Snowfall shows our manners
Snowpocalypse. Snowmageddon. Snowfie. So many, or rather, snow many, ways to add snow into words depicting our inclement environment.
There’s not a good way to merge “snow” with “helpful” or “Good Samaritan” or “neighborly.” I know I’m not the only one saying it, but it needs to be said and spread like so many flakes on the North Carolina ground: This snow storm brought out the best in a lot of people in a good neighborly way, whether the neighbor was next door, or in many cases, the next car. There is story after story of people helping to push drivers out of the way or back onto to tread-able roads.
On my drive to work Friday, even as the glorious sun was melting away the mess on plowed main roads, side streets were still a slushy, snowy muddle. I spotted an SUV stuck at the top of a hill waiting for an opening in traffic. Behind it was a young man getting ready to push when the older driver saw an opening. I don’t know if the young man -- maybe a teenager -- knew the driver or not, but he was helping because help was needed. The Herald-Sun published multiple stories and photographs of stuck drivers and those who used their physical strength to help out.
It’s easy to toss out comments about the decline of American society or whatever. Frankly, I don’t agree. Life is better in many ways, if not every way, than it was a few generations ago. Just ask any woman or minority. The best part of the stories and photographs of people helping other people during the snowpocalypse is that they included a range of ages and races. It was mostly men pushing the cars, so I’ll give credit where it’s due. Men and women offered food, shelter and strength to strangers this past week when Mother Nature descended. They treated each other like they would like to be treated, I think, a Golden Rule most folks know.
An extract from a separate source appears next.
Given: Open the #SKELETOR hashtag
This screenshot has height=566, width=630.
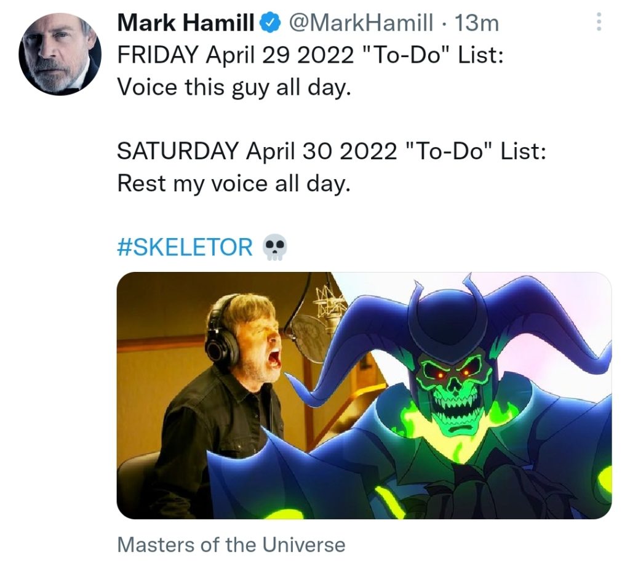Looking at the screenshot, I should 185,247.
Not everyone helps everyone, of course. There were plenty of cars zipping in and out of icy roads, including that awful double fatality in Wake County. But I like to think that most people aren’t jerks. I can’t say it’s our lovely Southern manners that led to helping out, because these kinds of stories are told in town after town in every state in the nation. Still, it’s nice to know that in Durham and the rest of the Triangle and North Carolina, we haven’t forgotten our manners.